(YOUR TASK):
Please state how many lines in the records that follow include "Sort", with no other output.

(EXCERPTED DATA):

━━━━━━

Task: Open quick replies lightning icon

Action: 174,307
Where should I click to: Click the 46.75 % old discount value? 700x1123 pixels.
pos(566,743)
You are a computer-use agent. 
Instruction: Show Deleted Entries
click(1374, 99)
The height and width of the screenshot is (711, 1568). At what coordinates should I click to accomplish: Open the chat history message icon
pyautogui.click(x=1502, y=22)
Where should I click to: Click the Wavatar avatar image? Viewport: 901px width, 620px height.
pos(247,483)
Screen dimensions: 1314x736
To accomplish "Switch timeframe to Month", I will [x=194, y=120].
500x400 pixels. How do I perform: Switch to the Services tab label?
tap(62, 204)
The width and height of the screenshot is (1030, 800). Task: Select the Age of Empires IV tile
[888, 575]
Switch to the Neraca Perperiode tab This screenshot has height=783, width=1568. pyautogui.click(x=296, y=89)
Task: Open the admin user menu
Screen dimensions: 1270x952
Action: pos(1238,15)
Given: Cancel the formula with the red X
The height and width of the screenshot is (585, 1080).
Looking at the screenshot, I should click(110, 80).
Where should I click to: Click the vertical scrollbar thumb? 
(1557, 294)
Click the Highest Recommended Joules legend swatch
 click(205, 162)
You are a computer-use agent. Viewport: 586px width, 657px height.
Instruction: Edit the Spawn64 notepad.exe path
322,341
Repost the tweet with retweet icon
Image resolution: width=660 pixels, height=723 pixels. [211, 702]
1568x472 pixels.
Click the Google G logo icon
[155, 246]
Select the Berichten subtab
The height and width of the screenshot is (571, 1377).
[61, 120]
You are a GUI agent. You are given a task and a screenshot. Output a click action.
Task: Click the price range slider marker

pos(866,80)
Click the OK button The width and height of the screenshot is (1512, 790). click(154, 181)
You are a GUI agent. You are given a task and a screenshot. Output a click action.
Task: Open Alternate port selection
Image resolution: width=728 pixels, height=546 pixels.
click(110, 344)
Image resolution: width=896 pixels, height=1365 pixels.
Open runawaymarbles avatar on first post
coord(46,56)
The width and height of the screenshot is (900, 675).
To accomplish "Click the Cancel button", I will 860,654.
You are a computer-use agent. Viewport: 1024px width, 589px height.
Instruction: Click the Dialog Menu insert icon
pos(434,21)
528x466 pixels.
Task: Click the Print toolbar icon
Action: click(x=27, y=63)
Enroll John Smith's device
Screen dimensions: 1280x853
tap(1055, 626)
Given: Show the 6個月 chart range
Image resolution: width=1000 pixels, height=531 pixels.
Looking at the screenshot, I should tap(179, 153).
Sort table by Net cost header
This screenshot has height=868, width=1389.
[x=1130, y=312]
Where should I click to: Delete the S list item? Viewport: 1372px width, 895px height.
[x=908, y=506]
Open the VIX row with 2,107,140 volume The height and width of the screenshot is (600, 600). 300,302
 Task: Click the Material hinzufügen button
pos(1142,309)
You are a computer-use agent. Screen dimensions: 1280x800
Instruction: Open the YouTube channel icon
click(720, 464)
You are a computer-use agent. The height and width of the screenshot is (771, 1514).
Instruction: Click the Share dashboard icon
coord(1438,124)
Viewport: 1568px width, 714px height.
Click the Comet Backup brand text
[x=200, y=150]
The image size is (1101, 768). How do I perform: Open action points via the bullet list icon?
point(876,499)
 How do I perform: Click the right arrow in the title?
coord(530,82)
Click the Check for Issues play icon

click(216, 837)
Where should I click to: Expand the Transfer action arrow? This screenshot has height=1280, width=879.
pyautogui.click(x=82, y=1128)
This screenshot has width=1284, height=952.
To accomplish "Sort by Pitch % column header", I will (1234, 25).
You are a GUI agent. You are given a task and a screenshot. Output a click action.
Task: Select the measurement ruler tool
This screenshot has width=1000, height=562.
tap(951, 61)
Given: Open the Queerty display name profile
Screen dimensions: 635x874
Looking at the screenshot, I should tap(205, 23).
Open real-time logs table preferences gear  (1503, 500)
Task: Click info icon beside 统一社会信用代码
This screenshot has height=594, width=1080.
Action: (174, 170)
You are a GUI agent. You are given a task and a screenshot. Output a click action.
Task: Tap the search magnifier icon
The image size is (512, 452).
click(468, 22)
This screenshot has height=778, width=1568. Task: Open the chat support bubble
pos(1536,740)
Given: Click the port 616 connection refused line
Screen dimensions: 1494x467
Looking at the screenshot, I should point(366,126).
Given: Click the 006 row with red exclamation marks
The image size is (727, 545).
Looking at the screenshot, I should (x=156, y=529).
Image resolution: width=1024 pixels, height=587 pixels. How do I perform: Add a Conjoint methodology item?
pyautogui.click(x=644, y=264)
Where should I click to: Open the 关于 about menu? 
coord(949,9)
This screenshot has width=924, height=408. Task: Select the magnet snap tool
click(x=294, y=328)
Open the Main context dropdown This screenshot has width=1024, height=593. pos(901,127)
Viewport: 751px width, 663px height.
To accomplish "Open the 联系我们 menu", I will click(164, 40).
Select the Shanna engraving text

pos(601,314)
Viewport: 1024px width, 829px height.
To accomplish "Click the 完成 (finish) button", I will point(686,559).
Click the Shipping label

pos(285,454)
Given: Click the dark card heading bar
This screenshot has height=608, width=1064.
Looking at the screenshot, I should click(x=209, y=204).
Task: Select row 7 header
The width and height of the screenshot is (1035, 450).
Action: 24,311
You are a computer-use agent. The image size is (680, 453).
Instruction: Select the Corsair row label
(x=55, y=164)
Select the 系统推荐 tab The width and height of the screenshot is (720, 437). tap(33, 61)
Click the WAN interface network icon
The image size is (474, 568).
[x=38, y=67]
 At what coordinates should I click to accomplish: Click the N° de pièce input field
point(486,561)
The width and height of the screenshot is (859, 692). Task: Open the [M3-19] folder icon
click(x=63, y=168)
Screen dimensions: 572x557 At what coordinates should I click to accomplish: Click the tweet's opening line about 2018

━━━━━━

(RESULT OF THE TASK):
2